*Task inputs*.
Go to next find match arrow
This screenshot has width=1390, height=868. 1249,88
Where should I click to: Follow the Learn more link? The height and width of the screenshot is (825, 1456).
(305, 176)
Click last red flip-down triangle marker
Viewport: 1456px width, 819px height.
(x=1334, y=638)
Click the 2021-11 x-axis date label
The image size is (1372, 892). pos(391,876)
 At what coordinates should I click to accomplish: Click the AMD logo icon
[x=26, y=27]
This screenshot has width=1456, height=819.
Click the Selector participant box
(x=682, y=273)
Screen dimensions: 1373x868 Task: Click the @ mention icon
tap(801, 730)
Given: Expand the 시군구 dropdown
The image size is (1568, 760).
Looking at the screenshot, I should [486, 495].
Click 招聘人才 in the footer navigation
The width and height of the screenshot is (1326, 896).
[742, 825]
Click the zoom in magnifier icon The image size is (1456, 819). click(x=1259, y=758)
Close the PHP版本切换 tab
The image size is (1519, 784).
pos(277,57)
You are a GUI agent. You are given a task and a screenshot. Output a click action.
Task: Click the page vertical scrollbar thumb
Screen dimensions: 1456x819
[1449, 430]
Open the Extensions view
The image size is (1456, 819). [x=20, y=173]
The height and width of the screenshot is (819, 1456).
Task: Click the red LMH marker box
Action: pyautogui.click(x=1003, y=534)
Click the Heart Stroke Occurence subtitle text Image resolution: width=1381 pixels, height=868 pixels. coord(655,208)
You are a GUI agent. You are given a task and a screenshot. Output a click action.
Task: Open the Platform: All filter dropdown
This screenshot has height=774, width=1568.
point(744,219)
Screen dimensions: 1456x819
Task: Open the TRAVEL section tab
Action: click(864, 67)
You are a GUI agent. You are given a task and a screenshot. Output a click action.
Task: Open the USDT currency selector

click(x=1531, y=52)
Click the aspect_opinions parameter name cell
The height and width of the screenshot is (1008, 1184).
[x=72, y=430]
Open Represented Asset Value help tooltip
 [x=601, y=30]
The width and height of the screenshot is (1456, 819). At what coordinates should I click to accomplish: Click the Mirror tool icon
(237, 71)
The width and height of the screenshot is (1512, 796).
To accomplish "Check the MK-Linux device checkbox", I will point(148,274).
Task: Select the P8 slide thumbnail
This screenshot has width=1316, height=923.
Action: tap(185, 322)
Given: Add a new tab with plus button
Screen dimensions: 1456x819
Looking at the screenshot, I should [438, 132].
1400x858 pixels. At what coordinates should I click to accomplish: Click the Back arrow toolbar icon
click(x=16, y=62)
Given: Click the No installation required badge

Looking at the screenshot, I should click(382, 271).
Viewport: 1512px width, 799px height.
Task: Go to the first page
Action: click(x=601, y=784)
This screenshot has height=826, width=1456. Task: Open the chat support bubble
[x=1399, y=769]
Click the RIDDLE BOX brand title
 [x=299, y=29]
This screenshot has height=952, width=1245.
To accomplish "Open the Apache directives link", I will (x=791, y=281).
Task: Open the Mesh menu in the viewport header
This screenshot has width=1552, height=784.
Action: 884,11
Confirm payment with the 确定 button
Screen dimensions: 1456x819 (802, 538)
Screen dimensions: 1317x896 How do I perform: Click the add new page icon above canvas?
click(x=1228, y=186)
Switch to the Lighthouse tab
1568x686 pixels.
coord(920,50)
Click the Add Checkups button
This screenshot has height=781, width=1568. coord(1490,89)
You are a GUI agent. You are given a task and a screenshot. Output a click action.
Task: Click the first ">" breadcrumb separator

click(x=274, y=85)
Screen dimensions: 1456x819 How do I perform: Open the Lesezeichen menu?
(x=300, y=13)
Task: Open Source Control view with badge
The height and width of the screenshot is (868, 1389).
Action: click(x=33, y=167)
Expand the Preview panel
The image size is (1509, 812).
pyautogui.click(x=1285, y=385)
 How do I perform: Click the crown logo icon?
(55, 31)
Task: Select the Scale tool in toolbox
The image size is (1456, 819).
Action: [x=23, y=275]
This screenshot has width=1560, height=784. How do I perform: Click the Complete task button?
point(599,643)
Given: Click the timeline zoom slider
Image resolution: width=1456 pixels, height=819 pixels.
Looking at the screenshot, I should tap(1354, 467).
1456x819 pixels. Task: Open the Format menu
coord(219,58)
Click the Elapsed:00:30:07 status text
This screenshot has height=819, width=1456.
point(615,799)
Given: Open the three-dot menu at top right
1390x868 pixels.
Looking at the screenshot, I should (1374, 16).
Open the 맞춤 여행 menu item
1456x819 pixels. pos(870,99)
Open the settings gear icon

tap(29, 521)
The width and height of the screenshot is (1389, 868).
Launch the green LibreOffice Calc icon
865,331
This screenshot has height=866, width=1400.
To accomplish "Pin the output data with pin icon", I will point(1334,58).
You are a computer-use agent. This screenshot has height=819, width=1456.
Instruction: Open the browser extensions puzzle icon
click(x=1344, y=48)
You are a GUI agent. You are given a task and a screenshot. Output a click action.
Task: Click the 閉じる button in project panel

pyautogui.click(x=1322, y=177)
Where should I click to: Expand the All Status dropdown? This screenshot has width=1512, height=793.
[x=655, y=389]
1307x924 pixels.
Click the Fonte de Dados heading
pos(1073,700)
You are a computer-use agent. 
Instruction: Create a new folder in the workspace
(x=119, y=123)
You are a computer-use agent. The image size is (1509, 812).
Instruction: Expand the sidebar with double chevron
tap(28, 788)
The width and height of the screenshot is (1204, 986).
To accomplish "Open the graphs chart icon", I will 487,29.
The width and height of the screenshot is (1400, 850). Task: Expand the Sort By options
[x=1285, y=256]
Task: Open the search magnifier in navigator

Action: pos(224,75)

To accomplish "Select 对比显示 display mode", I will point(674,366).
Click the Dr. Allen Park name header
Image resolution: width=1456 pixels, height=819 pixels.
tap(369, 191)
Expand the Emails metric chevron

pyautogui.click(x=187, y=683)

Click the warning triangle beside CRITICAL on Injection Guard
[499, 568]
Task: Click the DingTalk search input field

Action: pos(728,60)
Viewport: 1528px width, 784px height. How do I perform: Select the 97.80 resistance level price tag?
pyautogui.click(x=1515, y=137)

*Work to be completed*. Copy out every line of the data that includes "text".

*Answer below*.
Click the Heart Stroke Occurence subtitle text Image resolution: width=1381 pixels, height=868 pixels. coord(655,208)
Click the Elapsed:00:30:07 status text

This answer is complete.